PostSharp 2.0 is much closer to AspectJ than PostSharp 1.5 was. The comparison of PostSharp 1.5 to Spring AOP was justified, but is not any more with PostSharp 2.0.

However, there are still some strong differences in approach.

  1. The approach to pointcuts is radically different. AspectJ provides a complex pointcut language. PostSharp provides a basic declarative pointcut system but enables you to develop imperative pointcuts, so you can write code (typically using System.Reflection) that evaluates the pointcut at compile time. So instead of having a pointcut language, PostSharp supports plain C# or Linq.

  2. There is indeed no conditional pointcut (cflow).

  3. PostSharp supports semantics of higher-order, like events and properties. AspectJ, to my knowledge, does not (since there is no event or property in Java afaik).

  4. PostSharp aspects are typically instantiated and initialized at build time, then serialized into the assembly, and deserialized at runtime to be executed.
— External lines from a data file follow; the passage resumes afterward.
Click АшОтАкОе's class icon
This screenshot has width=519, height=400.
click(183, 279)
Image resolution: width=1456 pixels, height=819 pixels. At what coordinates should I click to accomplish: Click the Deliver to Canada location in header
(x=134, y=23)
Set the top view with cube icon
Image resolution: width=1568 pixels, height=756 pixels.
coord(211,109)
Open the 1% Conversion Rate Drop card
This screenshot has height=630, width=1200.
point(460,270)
This allows the aspect to "initialize" at build time, so runtime performance is better. It allows also to execute arbitrarily complex logic at build time (typically initialization, pointcut evaluation, joinpoint validation).

  5. PostSharp has real support for aspect composition, i.e. you can apply multiple aspects or advices to the same joinpoint in a predictive way. PostSharp is designed for a multi-vendor scenario, where multiple aspect vendors don't know about each others. It has a complex system of dependencies, where aspect developers/vendors can specify declaratively ordering constraints, requirements and conflicts.

From version 2.0, PostSharp comes with IDE tooling that partly cover the functionality of "AJDT" for Eclipse.